▶ **WHAT THIS TASK INVOLVES**
Write out the passage of the QA augmentation abstract below word for word, starting at "Semantic, Syntactic, Lexical: What" and ending at "and Evaluation (SLiDE)".

▶ **PAGE EXTRACT**
Semantic, Syntactic, Lexical: What Makes QA Augmentation Work in Limited Quantity?
Proceedings of the Workshop on Structured Linguistic Data and Evaluation (SLiDE)
Abstract
Data augmentation is a common fix in domains where training data is scarce or difficult to collect, such as specialized medical or any other domain specific applications. In question answering (QA), most studies report headline accuracy while saying little about the quality of the synthetic data. Here, quality goes beyond fluent rewording: augmented items must remain faithful to the supporting evidence and preserve the original answerability. We study three augmentation families lexical, syntactic, and semantic edits generated with LLaMA 3.1 70B, and analyze how these edits affect model behavior. To mirror low-resource settings, we focus on subsets of SQuADv2 (general) and PubMedQA (biomedical, domain specific). We report Exact Match (EM)/F1 alongside quality diagnostics, yielding a fuller picture than accuracy alone. Our results show that augmentation behaves differently across domains and scales. In SQuADv2, augmented variants maintain performance on par with baselines, showing that added diversity mostly does not harm model quality, whereas in PubMedQA semantic edits bring improvements under extreme scarcity and support stronger performance as supervision grows.

▶ **DATASET EXCERPTS**
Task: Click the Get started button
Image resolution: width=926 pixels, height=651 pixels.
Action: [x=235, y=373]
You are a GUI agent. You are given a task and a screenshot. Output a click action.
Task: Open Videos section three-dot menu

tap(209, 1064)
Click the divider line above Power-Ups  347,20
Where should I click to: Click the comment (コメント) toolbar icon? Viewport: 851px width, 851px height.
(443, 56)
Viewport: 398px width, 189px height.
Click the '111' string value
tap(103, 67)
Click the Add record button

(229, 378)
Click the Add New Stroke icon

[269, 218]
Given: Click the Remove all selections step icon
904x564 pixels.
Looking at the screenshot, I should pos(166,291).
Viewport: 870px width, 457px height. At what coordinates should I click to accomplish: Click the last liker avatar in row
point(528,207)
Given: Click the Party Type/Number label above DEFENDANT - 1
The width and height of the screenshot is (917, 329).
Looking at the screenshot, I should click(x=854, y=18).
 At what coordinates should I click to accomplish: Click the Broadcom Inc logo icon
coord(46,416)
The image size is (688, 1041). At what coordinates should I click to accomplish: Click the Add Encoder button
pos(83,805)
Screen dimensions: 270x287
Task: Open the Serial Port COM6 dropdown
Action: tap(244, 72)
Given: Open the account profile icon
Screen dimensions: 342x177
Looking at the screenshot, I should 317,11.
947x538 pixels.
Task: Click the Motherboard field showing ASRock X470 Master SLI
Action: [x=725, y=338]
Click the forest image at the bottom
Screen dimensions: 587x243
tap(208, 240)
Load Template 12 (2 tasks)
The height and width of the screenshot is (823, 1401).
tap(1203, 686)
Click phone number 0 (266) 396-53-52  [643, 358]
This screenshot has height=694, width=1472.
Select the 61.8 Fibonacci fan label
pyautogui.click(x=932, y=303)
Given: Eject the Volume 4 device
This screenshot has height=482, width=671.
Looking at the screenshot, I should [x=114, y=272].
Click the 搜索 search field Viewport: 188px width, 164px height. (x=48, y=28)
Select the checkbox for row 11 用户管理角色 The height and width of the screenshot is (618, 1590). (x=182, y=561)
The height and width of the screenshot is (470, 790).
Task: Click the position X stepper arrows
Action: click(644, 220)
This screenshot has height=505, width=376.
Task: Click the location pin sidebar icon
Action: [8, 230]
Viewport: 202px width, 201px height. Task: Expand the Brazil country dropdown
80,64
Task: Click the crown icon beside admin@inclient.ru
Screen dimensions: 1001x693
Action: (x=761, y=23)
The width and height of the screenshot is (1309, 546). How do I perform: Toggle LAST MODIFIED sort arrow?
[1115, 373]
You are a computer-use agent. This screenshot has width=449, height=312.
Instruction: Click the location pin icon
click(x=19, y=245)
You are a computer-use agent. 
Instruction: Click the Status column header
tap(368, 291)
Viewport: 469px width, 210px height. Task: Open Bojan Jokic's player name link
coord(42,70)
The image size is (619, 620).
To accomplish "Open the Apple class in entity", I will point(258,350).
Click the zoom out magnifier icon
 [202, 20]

▶ **WRITTEN SOLUTION**
Semantic, Syntactic, Lexical: What Makes QA Augmentation Work in Limited Quantity?
Proceedings of the Workshop on Structured Linguistic Data and Evaluation (SLiDE)